■ TASK: Extract from the entries below, exactly as given, only the lines from the line containing "Open the harvey@harveymillican.com email link" to the line containing "the Zoom slider", both lines included.

Stored items:
* * * *

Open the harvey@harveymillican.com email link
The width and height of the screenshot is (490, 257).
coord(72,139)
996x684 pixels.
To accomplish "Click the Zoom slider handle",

* * * *

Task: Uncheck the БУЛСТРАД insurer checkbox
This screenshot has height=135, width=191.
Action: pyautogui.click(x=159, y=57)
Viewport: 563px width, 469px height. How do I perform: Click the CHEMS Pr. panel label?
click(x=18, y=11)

* * * *

■ WRITTEN SOLUTION:
Open the harvey@harveymillican.com email link
The width and height of the screenshot is (490, 257).
coord(72,139)
996x684 pixels.
To accomplish "Click the Zoom slider handle",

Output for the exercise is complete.